Activity:
Among the records below, find each line containing the word "computer" and copy it.

Data extract:
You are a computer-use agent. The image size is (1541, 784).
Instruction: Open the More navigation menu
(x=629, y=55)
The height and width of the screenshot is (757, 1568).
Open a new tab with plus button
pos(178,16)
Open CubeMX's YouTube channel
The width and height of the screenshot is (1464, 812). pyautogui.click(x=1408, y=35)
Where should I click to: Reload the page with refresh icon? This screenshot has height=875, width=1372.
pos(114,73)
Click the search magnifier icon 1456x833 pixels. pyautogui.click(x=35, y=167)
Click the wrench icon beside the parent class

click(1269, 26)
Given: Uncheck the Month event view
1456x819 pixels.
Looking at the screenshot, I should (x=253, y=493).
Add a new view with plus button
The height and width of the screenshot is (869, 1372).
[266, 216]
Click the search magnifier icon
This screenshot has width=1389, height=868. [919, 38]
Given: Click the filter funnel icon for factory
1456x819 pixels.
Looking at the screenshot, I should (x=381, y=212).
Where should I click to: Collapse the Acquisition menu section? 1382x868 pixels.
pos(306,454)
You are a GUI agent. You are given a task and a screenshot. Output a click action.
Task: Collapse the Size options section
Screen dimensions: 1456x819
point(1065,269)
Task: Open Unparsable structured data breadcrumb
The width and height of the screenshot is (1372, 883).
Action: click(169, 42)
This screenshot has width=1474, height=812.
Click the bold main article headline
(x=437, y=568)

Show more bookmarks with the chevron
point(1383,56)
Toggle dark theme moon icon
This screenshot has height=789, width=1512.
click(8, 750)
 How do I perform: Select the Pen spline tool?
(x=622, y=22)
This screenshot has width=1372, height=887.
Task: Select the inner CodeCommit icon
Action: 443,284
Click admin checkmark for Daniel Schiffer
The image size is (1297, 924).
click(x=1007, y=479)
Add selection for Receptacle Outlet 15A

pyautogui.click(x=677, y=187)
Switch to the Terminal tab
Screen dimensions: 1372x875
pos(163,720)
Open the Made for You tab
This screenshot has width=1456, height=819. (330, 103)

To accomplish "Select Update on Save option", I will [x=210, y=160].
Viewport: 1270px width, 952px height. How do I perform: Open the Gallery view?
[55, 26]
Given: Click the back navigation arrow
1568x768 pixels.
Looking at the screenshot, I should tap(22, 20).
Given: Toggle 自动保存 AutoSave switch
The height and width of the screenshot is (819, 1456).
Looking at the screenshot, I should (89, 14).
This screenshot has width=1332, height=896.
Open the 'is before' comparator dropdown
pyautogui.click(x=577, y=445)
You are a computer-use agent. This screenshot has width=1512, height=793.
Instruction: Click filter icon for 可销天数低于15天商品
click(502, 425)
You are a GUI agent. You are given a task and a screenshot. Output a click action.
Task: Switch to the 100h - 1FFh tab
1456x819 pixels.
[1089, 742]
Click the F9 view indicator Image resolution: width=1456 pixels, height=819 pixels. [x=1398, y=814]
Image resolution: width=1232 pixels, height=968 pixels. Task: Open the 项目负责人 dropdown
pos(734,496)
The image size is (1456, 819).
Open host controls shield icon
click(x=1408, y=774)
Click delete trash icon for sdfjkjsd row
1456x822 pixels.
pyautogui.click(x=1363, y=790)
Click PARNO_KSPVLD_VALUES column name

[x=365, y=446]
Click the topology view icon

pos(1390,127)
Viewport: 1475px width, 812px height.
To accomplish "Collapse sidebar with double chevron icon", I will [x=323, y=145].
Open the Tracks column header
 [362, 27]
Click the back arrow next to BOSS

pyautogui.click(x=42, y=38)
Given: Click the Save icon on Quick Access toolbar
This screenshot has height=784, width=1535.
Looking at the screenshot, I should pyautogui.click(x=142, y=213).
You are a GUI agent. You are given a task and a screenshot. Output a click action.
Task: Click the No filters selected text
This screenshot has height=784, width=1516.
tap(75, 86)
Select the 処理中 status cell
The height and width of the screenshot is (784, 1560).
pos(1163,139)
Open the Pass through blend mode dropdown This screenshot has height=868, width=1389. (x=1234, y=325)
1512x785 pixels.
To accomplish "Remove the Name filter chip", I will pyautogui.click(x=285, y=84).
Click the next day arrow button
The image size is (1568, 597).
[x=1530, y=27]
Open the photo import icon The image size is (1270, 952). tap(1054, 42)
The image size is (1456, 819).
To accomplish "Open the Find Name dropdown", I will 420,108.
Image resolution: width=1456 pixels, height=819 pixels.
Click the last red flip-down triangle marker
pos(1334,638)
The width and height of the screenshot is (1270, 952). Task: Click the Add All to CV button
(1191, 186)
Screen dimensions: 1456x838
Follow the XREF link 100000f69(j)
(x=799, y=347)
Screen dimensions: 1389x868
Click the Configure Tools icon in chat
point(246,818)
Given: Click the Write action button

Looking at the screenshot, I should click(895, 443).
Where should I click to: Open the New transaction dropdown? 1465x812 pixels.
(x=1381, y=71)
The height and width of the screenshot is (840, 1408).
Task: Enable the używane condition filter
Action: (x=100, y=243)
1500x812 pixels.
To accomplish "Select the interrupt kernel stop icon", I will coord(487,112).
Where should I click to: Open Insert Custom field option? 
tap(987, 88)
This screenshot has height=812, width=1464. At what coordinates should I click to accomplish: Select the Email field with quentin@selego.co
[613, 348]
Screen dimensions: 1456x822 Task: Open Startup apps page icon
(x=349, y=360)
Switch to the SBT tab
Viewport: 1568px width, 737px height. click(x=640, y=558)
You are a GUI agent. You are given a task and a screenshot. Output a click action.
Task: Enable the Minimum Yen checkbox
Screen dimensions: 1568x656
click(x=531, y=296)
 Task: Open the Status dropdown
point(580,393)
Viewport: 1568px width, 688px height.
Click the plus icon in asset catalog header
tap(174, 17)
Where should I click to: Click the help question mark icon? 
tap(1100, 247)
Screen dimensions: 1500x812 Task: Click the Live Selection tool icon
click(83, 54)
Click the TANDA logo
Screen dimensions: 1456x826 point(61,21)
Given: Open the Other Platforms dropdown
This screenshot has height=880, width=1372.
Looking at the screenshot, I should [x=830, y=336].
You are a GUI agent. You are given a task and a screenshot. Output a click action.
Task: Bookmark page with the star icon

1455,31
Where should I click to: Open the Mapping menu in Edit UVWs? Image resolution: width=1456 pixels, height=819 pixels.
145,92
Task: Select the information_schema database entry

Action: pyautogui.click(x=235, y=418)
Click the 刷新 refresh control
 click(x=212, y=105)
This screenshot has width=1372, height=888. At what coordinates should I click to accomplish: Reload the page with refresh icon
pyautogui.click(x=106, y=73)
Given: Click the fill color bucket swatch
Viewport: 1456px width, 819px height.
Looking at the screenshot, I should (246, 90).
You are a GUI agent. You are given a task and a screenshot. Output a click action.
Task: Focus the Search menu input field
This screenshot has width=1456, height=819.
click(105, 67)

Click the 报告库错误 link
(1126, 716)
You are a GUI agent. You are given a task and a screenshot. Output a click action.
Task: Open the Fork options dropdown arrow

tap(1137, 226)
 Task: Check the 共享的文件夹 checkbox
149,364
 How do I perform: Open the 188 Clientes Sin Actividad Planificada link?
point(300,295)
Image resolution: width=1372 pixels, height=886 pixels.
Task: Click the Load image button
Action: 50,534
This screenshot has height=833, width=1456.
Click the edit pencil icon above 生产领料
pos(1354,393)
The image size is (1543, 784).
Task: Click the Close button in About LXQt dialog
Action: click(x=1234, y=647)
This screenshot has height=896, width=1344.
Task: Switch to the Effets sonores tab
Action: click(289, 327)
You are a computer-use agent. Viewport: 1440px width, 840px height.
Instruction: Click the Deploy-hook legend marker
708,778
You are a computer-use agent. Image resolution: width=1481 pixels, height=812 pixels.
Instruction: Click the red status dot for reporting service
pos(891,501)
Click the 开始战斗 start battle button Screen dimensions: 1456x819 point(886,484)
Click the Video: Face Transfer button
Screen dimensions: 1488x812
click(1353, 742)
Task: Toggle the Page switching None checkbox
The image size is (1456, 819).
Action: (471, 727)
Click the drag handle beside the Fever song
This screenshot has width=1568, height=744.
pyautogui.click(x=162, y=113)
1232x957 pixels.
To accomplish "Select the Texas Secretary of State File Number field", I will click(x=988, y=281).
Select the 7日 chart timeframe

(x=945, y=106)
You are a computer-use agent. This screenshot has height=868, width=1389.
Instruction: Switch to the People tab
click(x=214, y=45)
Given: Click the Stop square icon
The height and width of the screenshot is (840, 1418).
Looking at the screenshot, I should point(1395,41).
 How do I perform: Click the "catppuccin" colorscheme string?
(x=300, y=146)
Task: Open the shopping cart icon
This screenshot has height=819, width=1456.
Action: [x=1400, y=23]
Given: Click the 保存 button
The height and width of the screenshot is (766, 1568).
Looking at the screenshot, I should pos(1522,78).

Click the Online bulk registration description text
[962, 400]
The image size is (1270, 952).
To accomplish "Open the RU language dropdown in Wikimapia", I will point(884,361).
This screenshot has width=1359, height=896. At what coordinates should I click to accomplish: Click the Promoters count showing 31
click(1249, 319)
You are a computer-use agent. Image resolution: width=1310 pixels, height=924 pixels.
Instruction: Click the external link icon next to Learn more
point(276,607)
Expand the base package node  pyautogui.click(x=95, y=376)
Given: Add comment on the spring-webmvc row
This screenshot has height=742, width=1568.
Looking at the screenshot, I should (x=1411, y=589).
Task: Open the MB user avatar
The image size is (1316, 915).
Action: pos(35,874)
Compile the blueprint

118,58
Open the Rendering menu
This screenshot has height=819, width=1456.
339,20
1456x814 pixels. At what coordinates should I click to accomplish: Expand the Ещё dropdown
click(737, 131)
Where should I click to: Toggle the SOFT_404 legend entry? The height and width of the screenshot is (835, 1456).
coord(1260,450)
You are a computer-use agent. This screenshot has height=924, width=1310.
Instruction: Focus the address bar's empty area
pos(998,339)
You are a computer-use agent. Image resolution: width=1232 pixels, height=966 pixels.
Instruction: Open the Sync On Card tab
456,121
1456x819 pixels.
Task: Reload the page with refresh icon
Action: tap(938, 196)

Response:
You are a computer-use agent. The image size is (1541, 784).
You are a computer-use agent. This screenshot has width=1512, height=793.
You are a computer-use agent. Viewport: 1440px width, 840px height.
You are a computer-use agent. Image resolution: width=1481 pixels, height=812 pixels.
You are a computer-use agent. This screenshot has height=868, width=1389.
You are a computer-use agent. Image resolution: width=1310 pixels, height=924 pixels.
You are a computer-use agent. This screenshot has height=924, width=1310.
You are a computer-use agent. Image resolution: width=1232 pixels, height=966 pixels.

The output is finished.